We can all experience the same event, all have the experiences we do, and they can all be different (sometimes in significant ways) and none of them are the objective reality of what actually happened – all are necessarily some level of simplification (and mostly they are sufficiently similar that we can get some level of agreement, and not always).
Thus it is very much the case that reality is usually sufficiently complex that we tend to see what we expect to see (as everything else gets filtered out, if it is distinguished at all).
Thus if we look for competition, we can certainly see it.
And if we look for cooperation we can see that too.
It takes a great deal of work in the depths of the mathematics of strategy in evolutionary contexts to see that all levels of complexity are necessarily built on new level of cooperation, and all levels of cooperation require evolving ecosystems of cheat detection and mitigation systems if they are to avoid being destroyed by invading cheating strategies. So it rapidly gets extremely complex, every level.
By the time you get to a human being, then there must exist embodied in that human being at least 15 levels of such systems, each new level built atop the previous ones. Yet we just see Joe or Peggy or Rod. We tend to not see the systemic complexity unless we are very atypical individuals.
So nature is full of competitive and cooperative systems, and both can be fun.
And it is also true, that in the long term, every level of complexity is built upon a base of cooperation, and any level of competition that damages any of the constraints required for the existence of that level of complexity, will destroy itself.
So in terms of complex systems (and we currently know of nothing more complex in this universe than a human being) it is true to say that all levels of complexity are built upon and sustained by cooperation, and any level of competition that does not respect all the conditions required for that level of cooperation is an existential level risk to complexity itself.
Thus all freedom comes with responsibilities.
Competition is only survivable if it is built on a cooperative base. If you get a hyper aggressive male that kills of all other males to have sole access to females, then at some point in that lineage the last two remaining male offspring are likely to kill each other in combat, and that species goes extinct.
In terms of complex human society, long term security demands a respect for individual life and individual liberty, and that demands responsibility from each and every one of us, and ethics can be seen as classes of cheat detection and mitigation strategies for the cooperative that is human level complexity.

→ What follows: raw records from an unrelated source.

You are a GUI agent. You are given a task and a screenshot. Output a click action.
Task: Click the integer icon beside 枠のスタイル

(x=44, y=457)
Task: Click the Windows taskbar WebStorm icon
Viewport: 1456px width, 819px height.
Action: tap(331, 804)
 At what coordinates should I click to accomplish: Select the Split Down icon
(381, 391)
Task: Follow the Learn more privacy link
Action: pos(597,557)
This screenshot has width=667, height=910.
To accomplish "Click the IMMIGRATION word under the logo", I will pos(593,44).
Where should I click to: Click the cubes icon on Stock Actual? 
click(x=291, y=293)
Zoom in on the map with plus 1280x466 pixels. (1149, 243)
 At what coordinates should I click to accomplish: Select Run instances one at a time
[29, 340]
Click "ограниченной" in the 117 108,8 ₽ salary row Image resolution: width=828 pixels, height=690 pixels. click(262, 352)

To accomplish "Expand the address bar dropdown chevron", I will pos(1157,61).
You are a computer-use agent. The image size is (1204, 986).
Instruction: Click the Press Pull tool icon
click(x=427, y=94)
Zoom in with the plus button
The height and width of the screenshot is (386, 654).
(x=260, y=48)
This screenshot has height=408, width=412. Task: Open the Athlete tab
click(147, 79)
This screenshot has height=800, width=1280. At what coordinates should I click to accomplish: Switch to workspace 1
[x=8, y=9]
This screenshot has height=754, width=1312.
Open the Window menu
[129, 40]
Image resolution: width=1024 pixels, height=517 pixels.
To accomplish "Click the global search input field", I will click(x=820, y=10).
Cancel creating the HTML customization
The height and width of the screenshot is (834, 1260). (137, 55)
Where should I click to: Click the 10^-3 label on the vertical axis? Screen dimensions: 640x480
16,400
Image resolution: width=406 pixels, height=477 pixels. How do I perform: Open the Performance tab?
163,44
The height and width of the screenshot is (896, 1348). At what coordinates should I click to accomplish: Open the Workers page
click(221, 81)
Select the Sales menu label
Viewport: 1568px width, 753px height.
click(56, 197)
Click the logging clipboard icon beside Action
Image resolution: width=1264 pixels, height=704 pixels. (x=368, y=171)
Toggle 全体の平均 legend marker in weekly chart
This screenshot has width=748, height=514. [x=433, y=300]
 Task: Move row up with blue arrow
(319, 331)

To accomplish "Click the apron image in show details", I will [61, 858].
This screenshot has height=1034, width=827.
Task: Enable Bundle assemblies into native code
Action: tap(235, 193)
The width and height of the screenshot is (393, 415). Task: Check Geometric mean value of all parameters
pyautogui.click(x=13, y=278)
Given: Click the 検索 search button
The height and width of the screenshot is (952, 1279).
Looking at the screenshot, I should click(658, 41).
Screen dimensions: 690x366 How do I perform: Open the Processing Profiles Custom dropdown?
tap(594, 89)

And as someone who has had a passion for complex systems for over 50 years, it is deeply complex, and there are some contexts within which some classes of simple models do give useful approximations to optimal outcomes (and that is a very different thing from any sort of “Truth”). It is a logical reality that the more simple a model someone has, the more certain they are that it is True and Correct (always). The more one understands of complexity and uncertainty, the more one can appreciate that all models are necessarily wrong, and some are more useful than others in some contexts.
When faced with a rapidly approaching tiger or bus, one needs a simple fast response that allows one to get out of harm’s way quickly.
But not everything it is tiger.
Some things take years of study even to begin to see. Much of the complexity actually present in our social and technological systems seems beyond any shadow of reasonable doubt to actually fall into that class of “things”.
There is nothing wrong with competitive systems, provided that they are built on a cooperative base that actually ensures that all individuals have all of their reasonable needs met, and all have reasonable degrees of freedom (provided that they are in fact acting responsibly – and what responsibility actually looks like in any particular context is an ever evolving conversation).